あの後僕達は急いで登校した。だが途中この雑誌を買うために穂乃果がいきなり寄り道し、遅刻しかけたりした。
「なんですか?この雑誌は。まさか穂乃果、これのために遅刻しかけたわけでは……」
「そんなことは後でいいから見てよ~!!!」
「良くはありません!!結果的に響希に迷惑をかけてるでしょ!!」
実際そうである。雑誌を買ったあと、時間がやばいことに気がついた僕は穂乃果を抱え走った。結果遅刻にはならなかったものの授業中眠気で死にかけてたりする。いや、眠気は単純に睡眠不足か。
「ひーくん、眠いの?」
「あ~うん、大丈夫だよお?」
「なんか目の焦点とか口調おかしいよ?」
大丈夫だ、問題しかない。
思考が少し回ってない頭で考えていると穂乃果が雑誌について説明しているようだ。
ちなみに頭にタンコブができている。海未に怒られたんだな。
「それで私、考えたんだぁ!」
考えた?何を?やばい、眠気が……
「あれっ?」
「海未ちゃんは……?」
穂乃果とことりは海未を探すものの……あっ逃げたな、わかってたけど。
ドアから出た海未を見つけ、穂乃果が追い掛ける。
「海未ちゃん!!まだ話終わってないよー!」
「わ、私はちょっと用事が……」
明らかに逃げだ……あ~本格的に眠気が……
「良い方法思い付いたんだから聞いてよぉー!!」
「はぁ……。私達でスクールアイドルをやるとか言い出すつもりでしょ?」
うん、雑誌とか出てきて説明してれば誰だってわかるよね。
「おぉ、海未ちゃんエスパー!?」
ごめん、分からない子いたわ。ある意味この4人で一番のアホっ子いたわ。
「本当に大丈夫?ひーくん」
「……かなりやばいかも」
眠気が、昼の暖かい日差しが!!
「誰だって想像つきます!!」
「だったら話は早いねぇ。今から先生の所に行ってアイドル部を!!」
「お断りします」
「なぁんで!?」
それにしてもお二人さんや、廊下で騒ぐんじゃありません。
「でことりはことりで何してるのでござんしょ?」
「よし、ひーくんどうぞ♪」
いや、よしって。
「だってこんなに可愛いんだよ!こんなにキラキラしてるんだよ!?こんな衣装、普通じゃ絶対着れないよ!?」
「それより、そんな事で本当に生徒が集まると思いますか!?」
「うっ、そ、それは……人気が出なきゃだけど……」
「その雑誌に出てるスクールアイドルは、プロと同じくらい努力し、真剣にやってきた人達です。穂乃果みたいに好奇心だけで始めても上手くいくはずないでしょう!」
「それはそうだけど……響希君はどう思う?……ってあ~~!!!」
眠気には勝てませんでした。何やら椅子を並べたかと思うとことりが膝を貸してくれました。
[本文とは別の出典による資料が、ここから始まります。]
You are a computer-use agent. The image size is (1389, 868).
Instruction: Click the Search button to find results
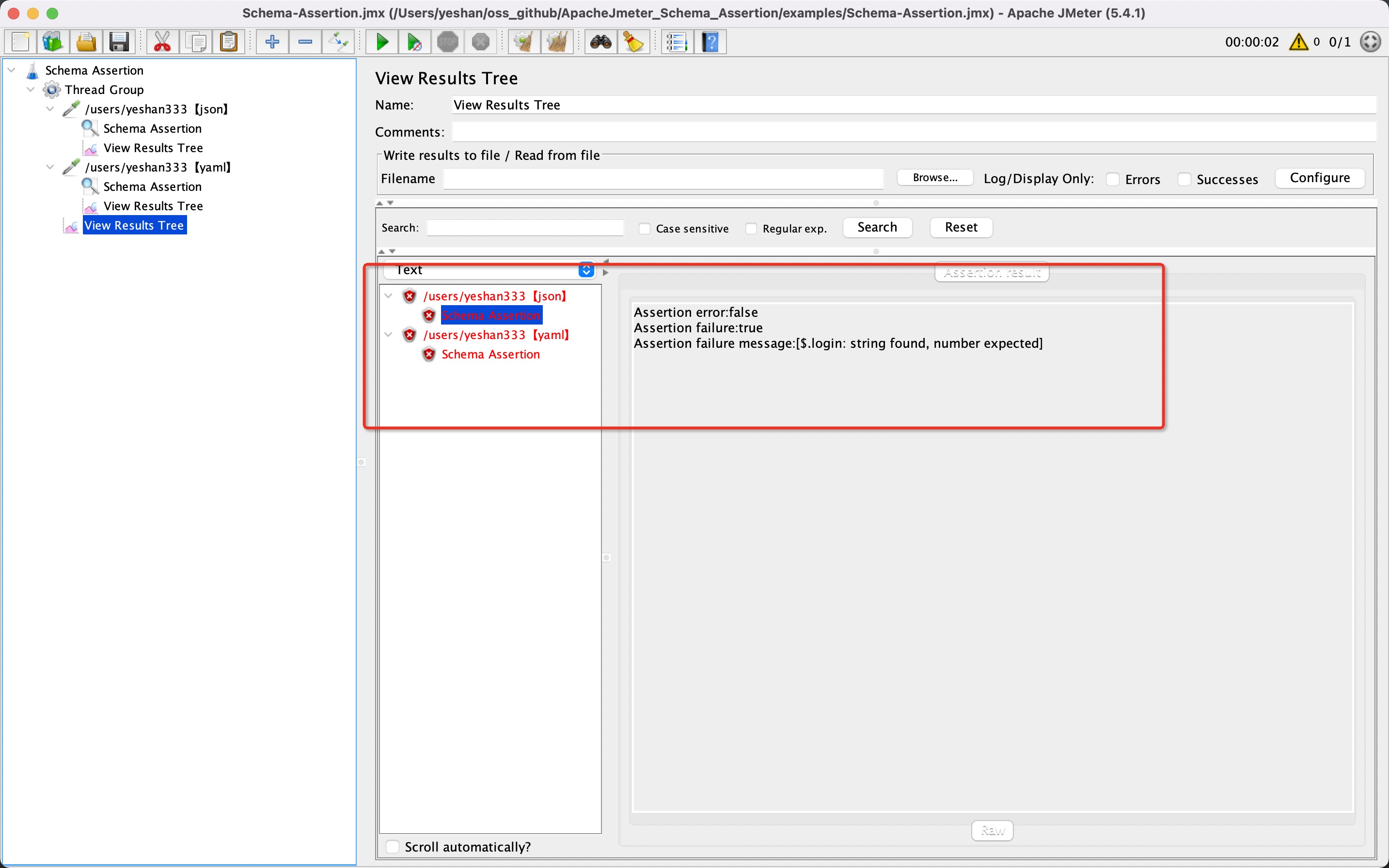(876, 227)
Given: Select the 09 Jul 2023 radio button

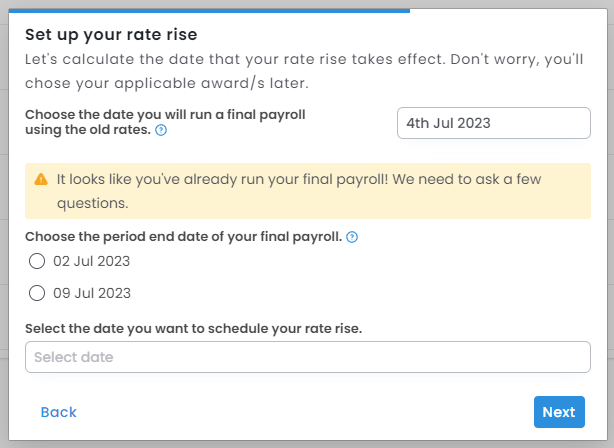Looking at the screenshot, I should (37, 293).
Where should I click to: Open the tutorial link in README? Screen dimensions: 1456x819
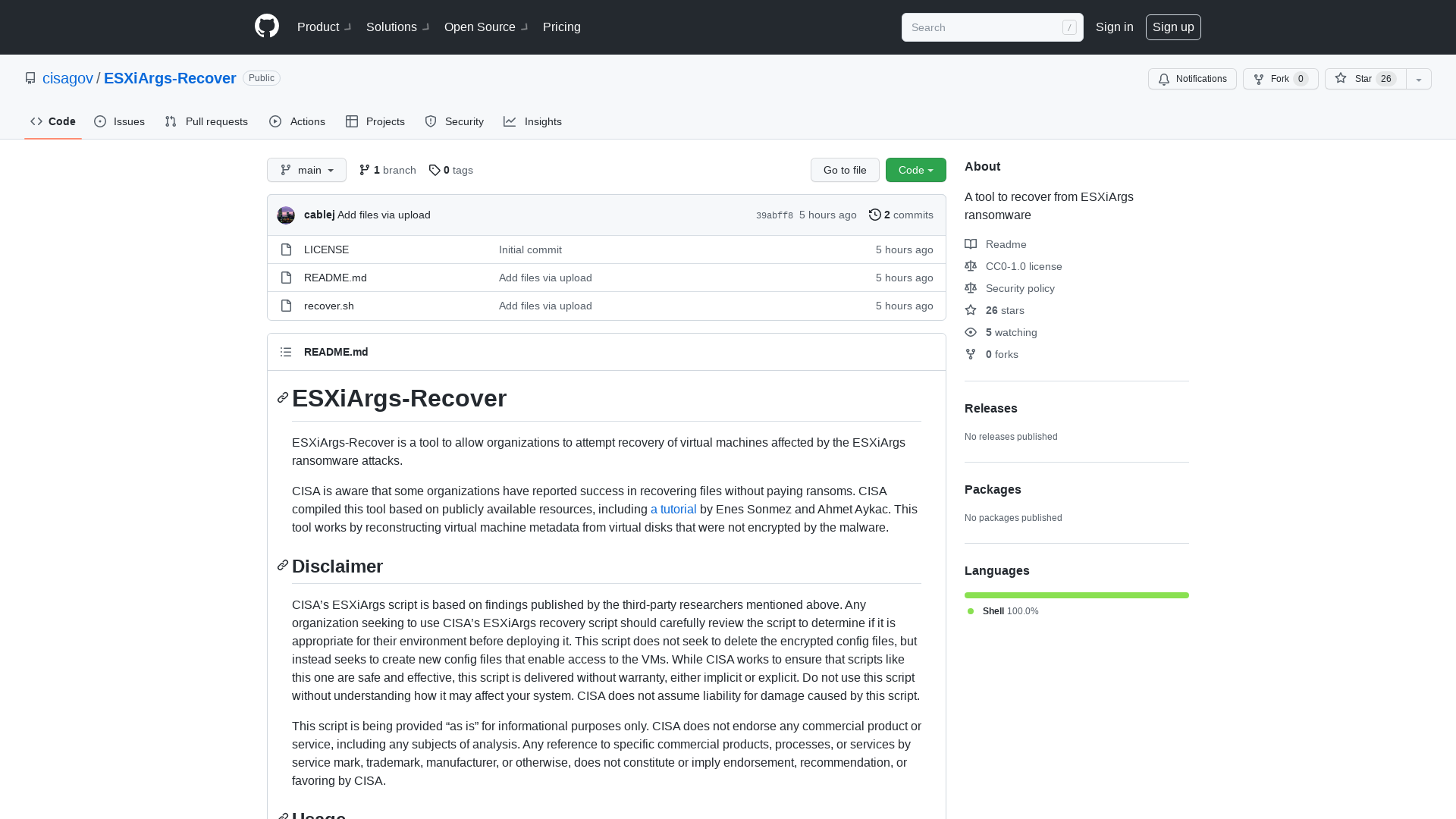(673, 509)
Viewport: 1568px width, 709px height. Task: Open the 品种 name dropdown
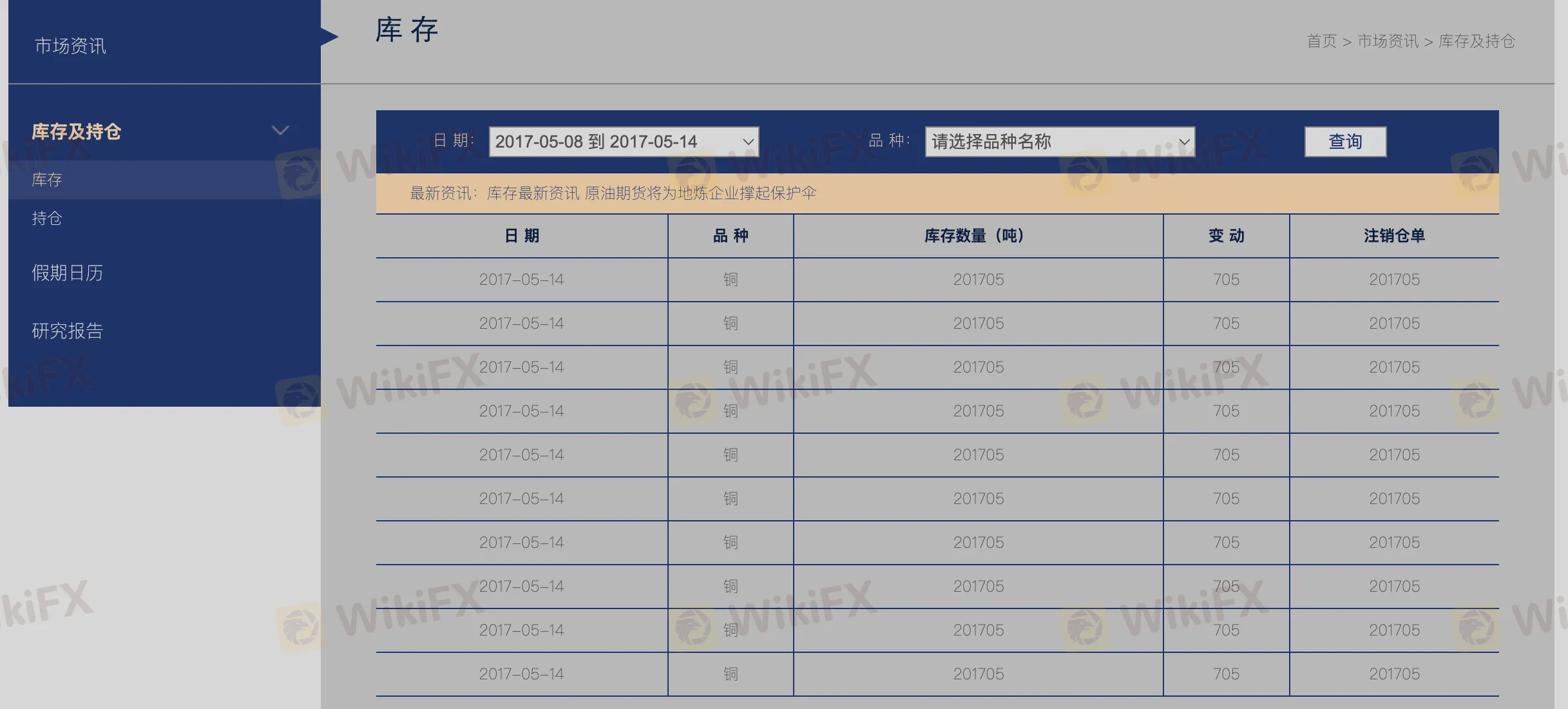coord(1059,142)
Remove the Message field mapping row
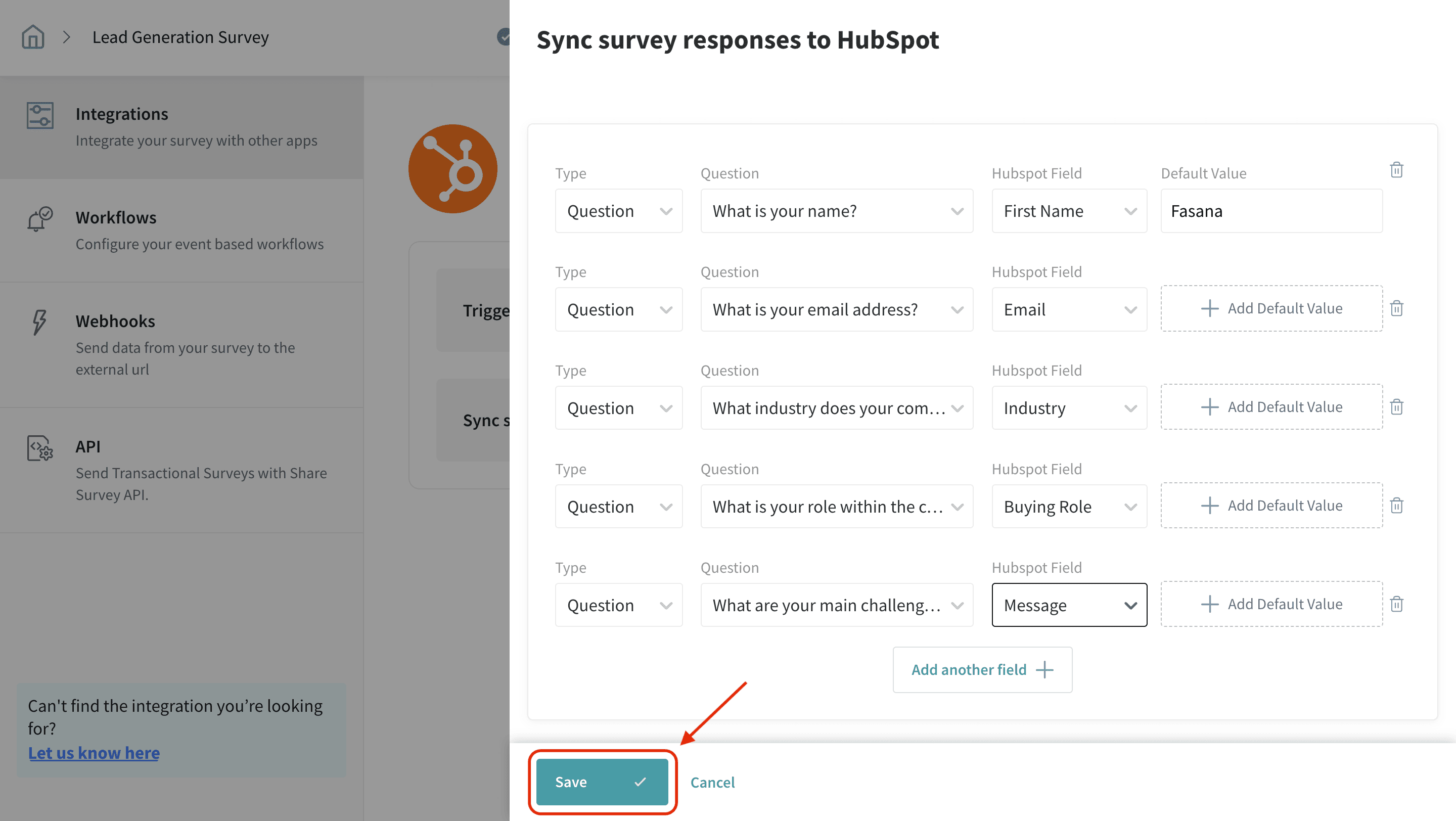Image resolution: width=1456 pixels, height=821 pixels. click(x=1396, y=604)
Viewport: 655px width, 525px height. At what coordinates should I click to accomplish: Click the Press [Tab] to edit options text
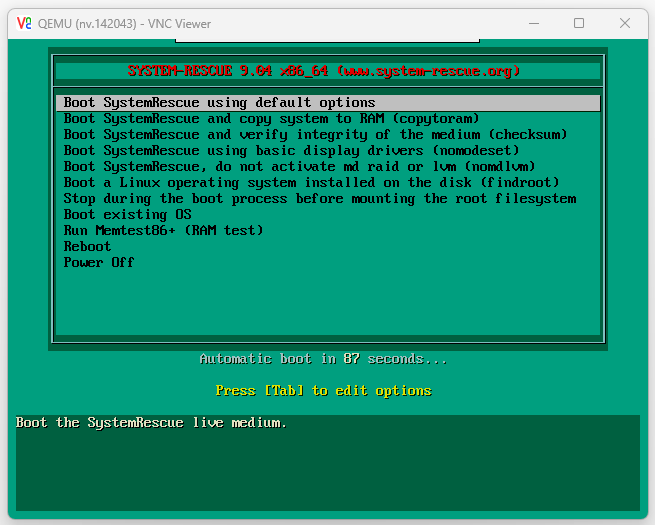click(323, 390)
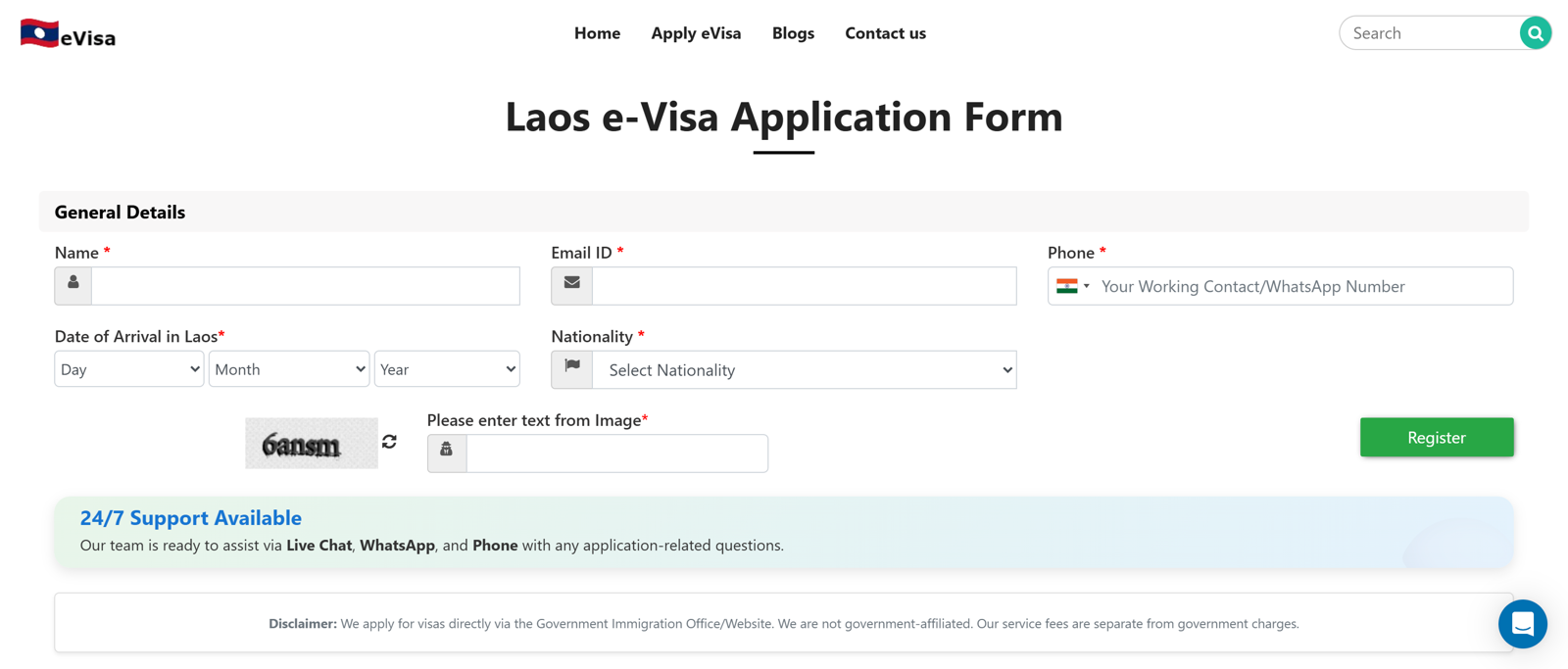Click the Name input field
The width and height of the screenshot is (1568, 669).
305,286
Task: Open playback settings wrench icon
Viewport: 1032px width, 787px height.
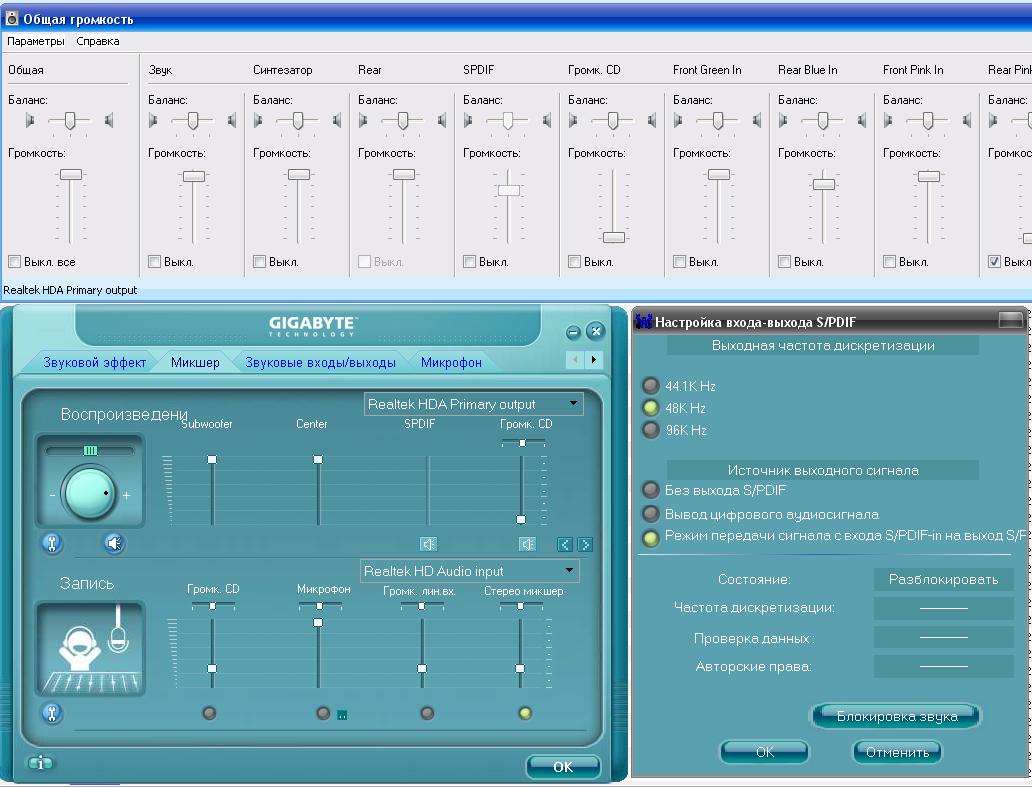Action: (51, 544)
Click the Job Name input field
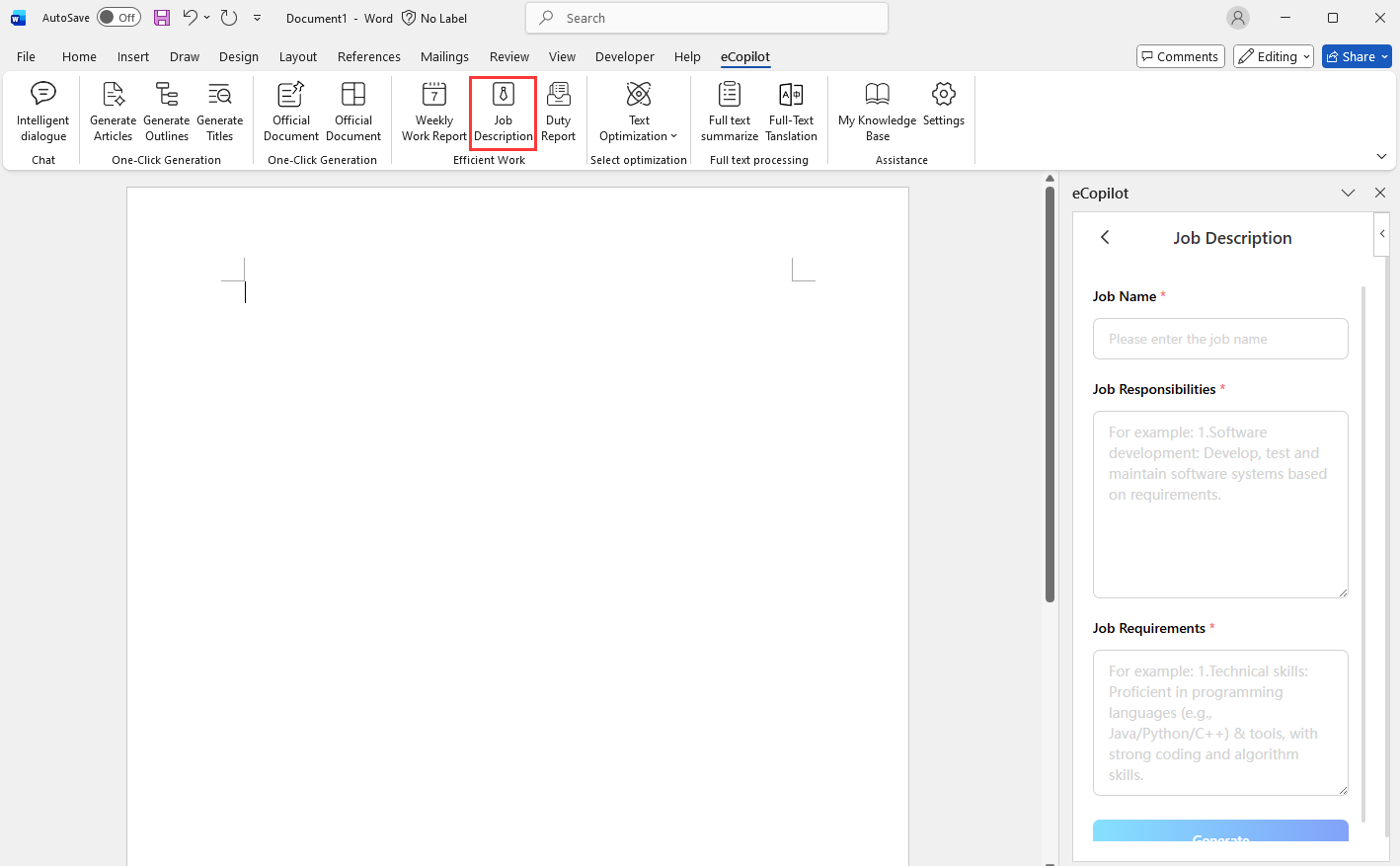This screenshot has height=866, width=1400. pos(1219,339)
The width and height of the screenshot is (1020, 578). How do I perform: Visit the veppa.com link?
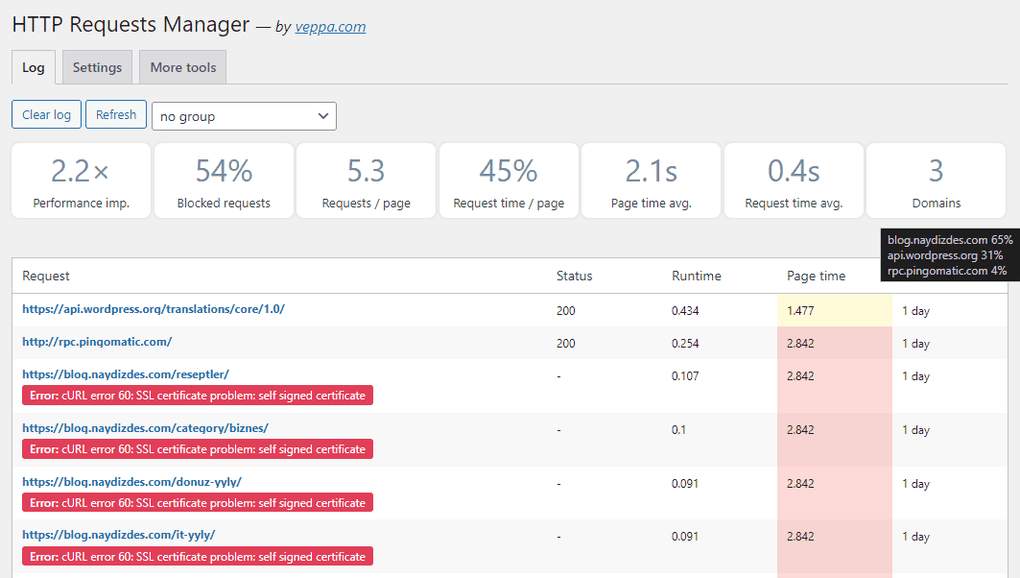pyautogui.click(x=330, y=26)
うん。まともな意識なら断ってただろうが、この時の意識は睡眠欲に勝てなかったんだ。小鳥の膝枕の誘惑に勝てなかったわけじゃ……いや言い訳しない、勝てなかった。
「はっきり言います。アイドルはなしです!!」
眠りかけの意識にはっきり聞こえる声でいう海未の言葉とことりの頭を撫でる優しい手に後押しされ僕は意識を手放した。
まだ結成できない。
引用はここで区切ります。